A graça de Bleach são as lutas artísticas e altamente conceituais entre personagens absurdamente teimosos usando espadas enormes. A história acompanha Ichigo Kurosaki, 15 anos, que é jogado num mundo mágico quando uma Ceifeira de Almas fantasmagórica chamada Rukia Kuchiki fica ferida e transfere seus poderes para ele. Os ceifeiros guiam os mortos para o próximo mundo e impedem espíritos corruptos chamados Hollows de infestar as almas dos vivos. Eles treinam por séculos para desenvolver reflexos sobre-humanos e transformam suas espadas em armas altamente customizadas chamadas zanpakuto. Ichigo usa os poderes de Rukia para proteger a ela, sua irmã e seu pai solteiro de um Hollow ensandecido, mas a Ceifeira não consegue recuperar seus poderes depois. Ela está presa no mundo humano, mascarada como uma colegial normal, o que dá início à série.

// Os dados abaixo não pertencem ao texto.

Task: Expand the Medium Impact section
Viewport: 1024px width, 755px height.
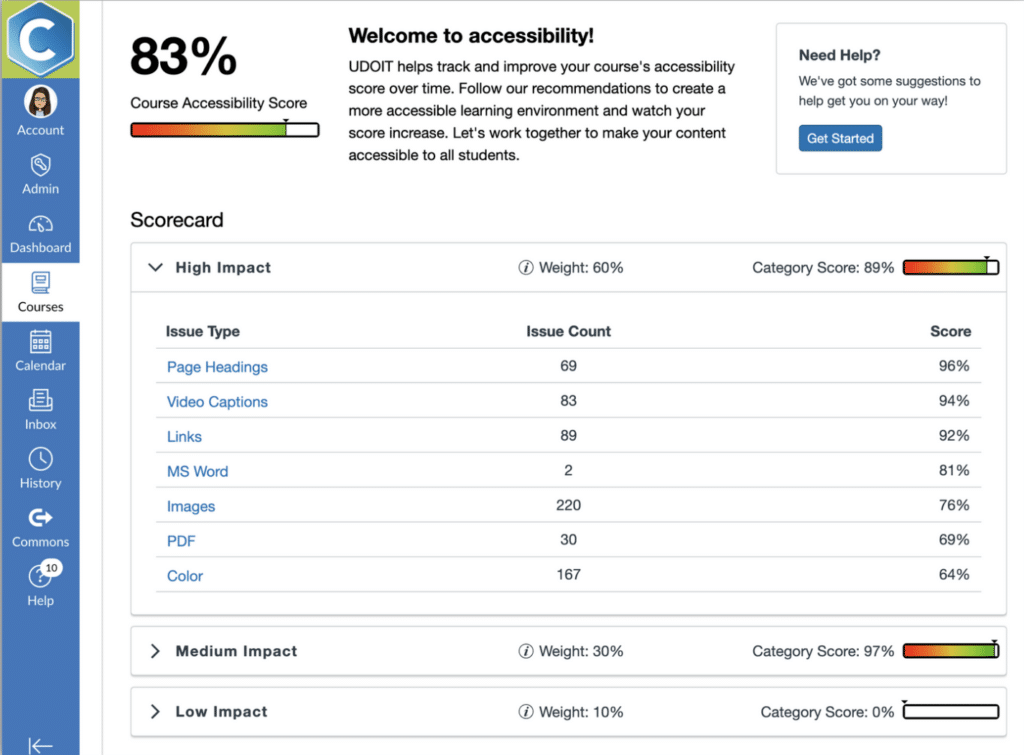Action: [x=155, y=652]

O novo filme do diretor Shinsuke Sato comprimiu toda essa informação, mais eventos básicos de 19 episódios do anime, num filme facilmente digerível de 90 minutos. E incrível de assistir. Os figurinos são foda, a ação é surpreendentemente crível considerando as armas, e a atuação espelha de maneira excepcional a variação entre passividade estoica e emoções extrapoladas.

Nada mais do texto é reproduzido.